17. List the damages sustained by reason of the violation of § 1962, indicating the amount for which each defendant is allegedly liable.
Each and every Defendant is jointly and severally liable for treble the damages
sustained by each Plaintiff and Class Member by paying higher premiums as a result of
Defendants’ fraud and conspiracy.
18. List all other Federal causes of action, if any, and provide the relevant statute
numbers.
The following additional Federal claim has been alleged in the actions currently
pending before the Court: Sherman Act, 15 U.S.C. § 1.
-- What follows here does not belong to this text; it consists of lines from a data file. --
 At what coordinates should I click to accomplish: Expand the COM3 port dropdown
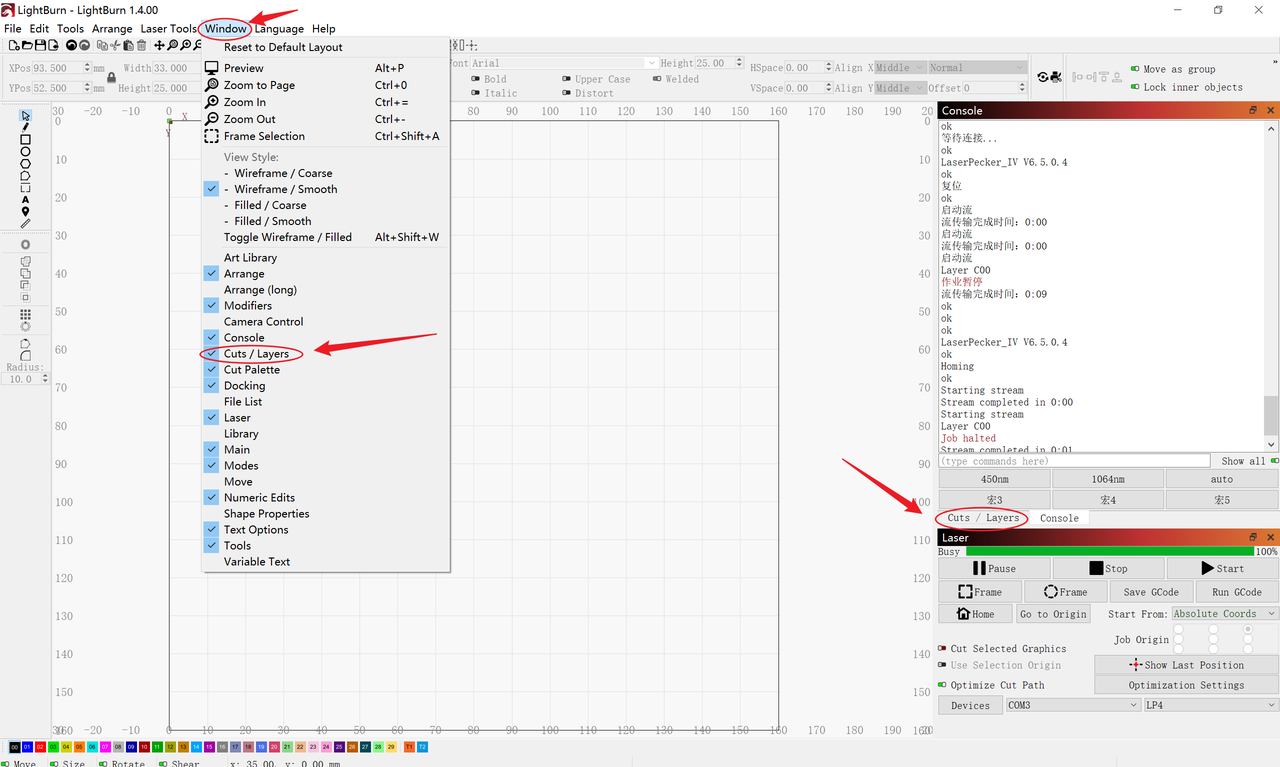point(1071,705)
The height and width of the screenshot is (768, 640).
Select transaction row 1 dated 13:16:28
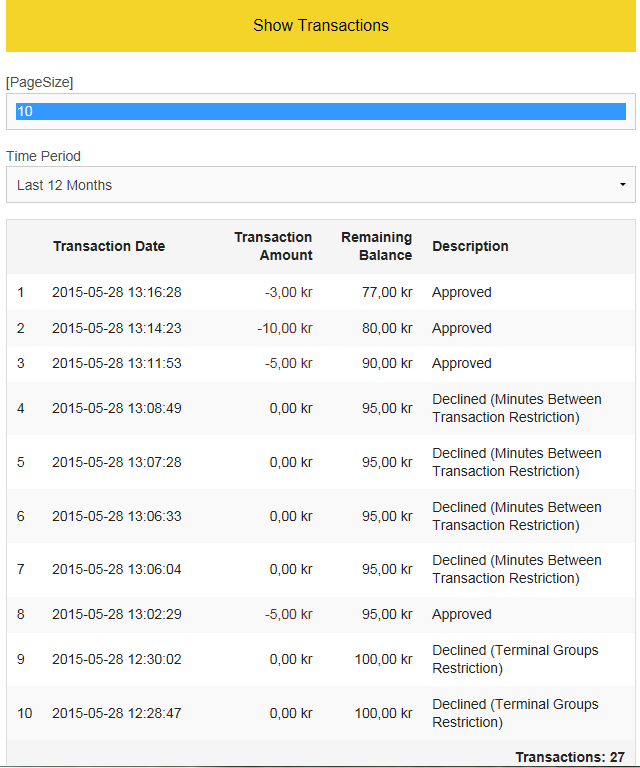(321, 292)
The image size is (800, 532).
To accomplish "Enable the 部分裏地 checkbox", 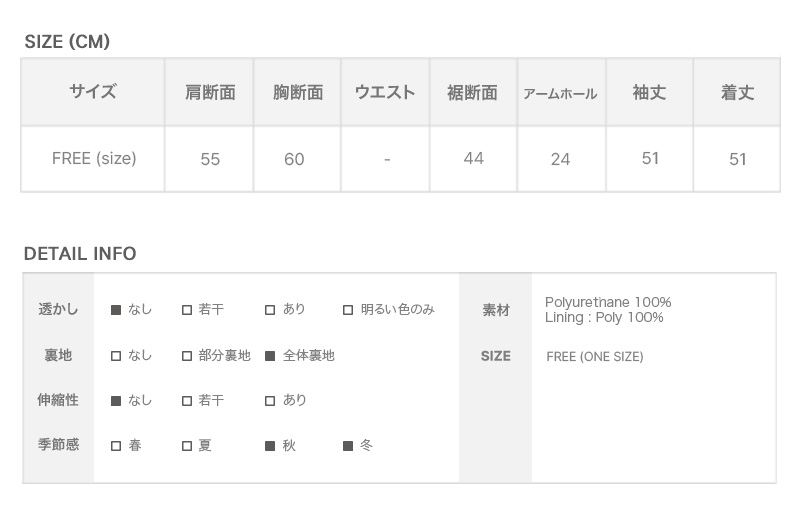I will point(187,355).
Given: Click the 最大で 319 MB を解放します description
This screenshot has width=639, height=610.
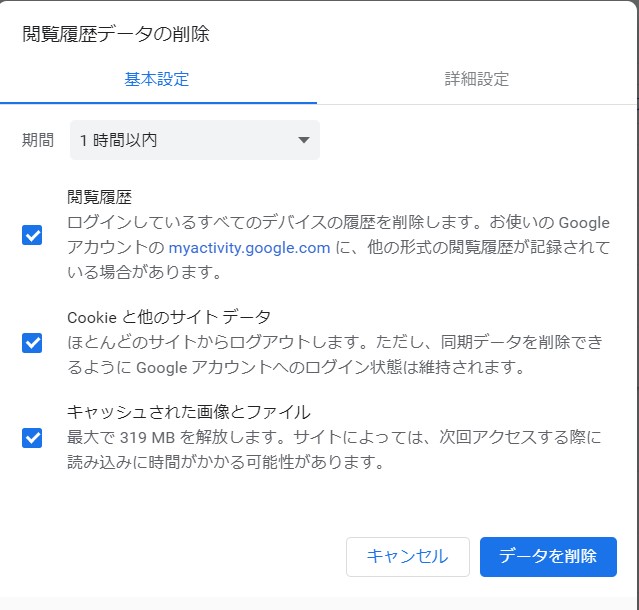Looking at the screenshot, I should point(335,437).
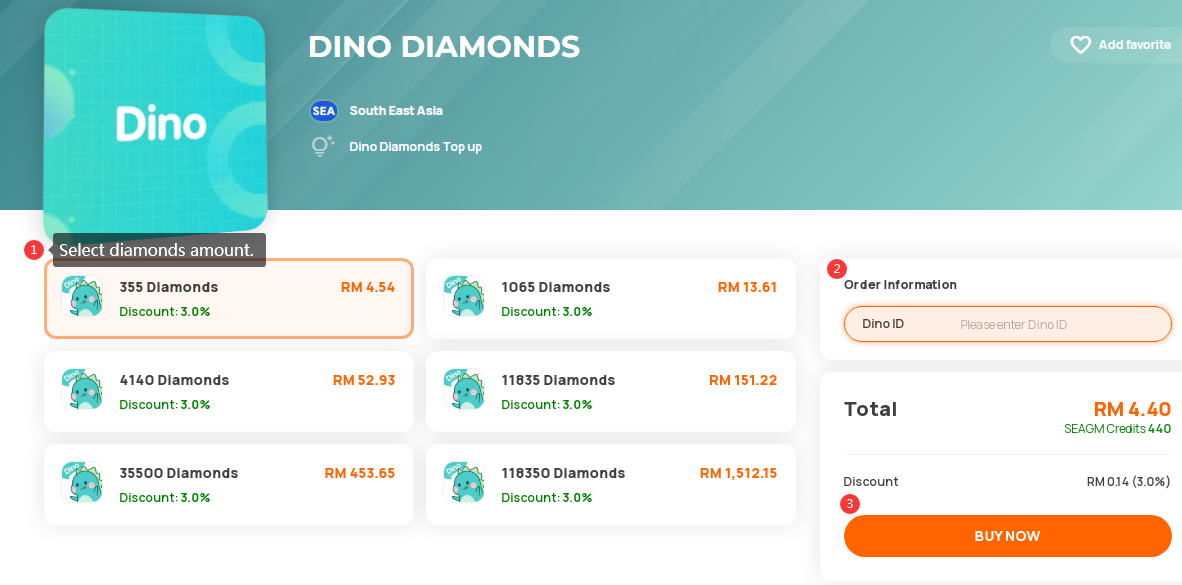Click the Dino icon on 118350 Diamonds card
The width and height of the screenshot is (1182, 585).
pyautogui.click(x=464, y=482)
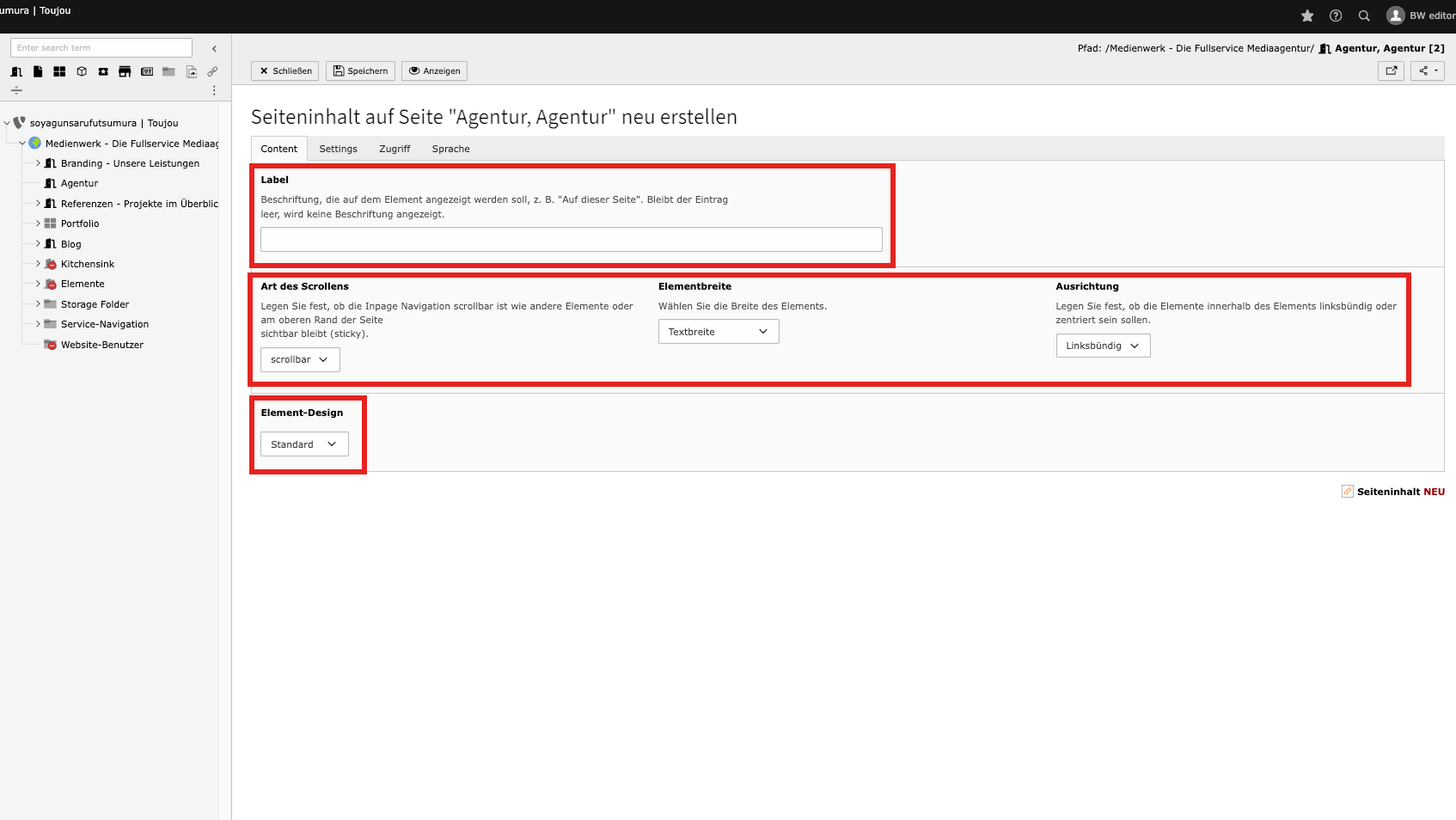Viewport: 1456px width, 820px height.
Task: Open the share dropdown button
Action: click(x=1427, y=70)
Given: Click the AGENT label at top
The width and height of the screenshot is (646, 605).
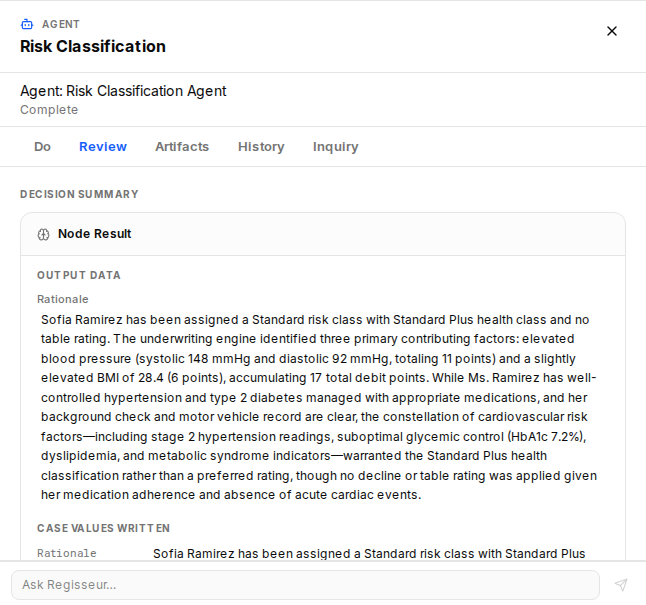Looking at the screenshot, I should pos(61,24).
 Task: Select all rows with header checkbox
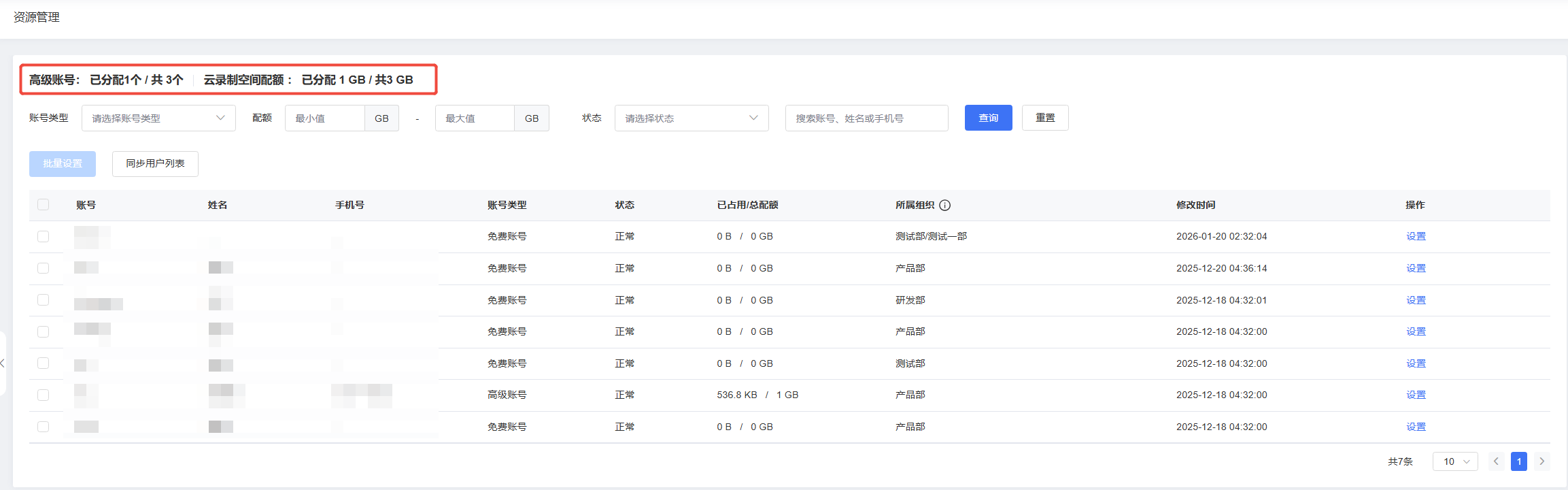pos(44,205)
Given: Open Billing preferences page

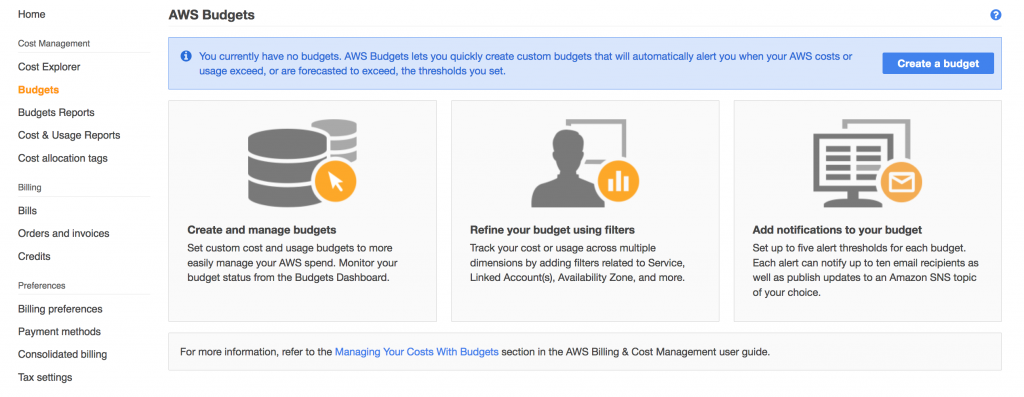Looking at the screenshot, I should point(60,309).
19. List all pendent state claims, if any.
Plaintiffs allege several state claims for which independent jurisdiction existence
pursuant to the Class Action Fairness Act (“CAFA”), 28 U.S.C. 1332(d)(2), et seq
These claims include claims for unjust enrichment and breach of fiduciary duty
as well as for violations of the statutes listed below:
State Antitrust Laws
Alaska Sta. §§45.50.462 et seq.
Arizona Revised Stat. §§44-1401 et seq.
Arkansas Stat. Ann. §44-75-309 et seq., §§4-75-201 et seq.
Cal. Bus. Prof. Code §§16700 et seq., §§17000 et seq.
Colorado Rev. Stat. §§6-4-101 et seq.
Connecticut Gen. Stat. §§35-26 et seq.
D.C. Code Ann. §§28-4503 et seq.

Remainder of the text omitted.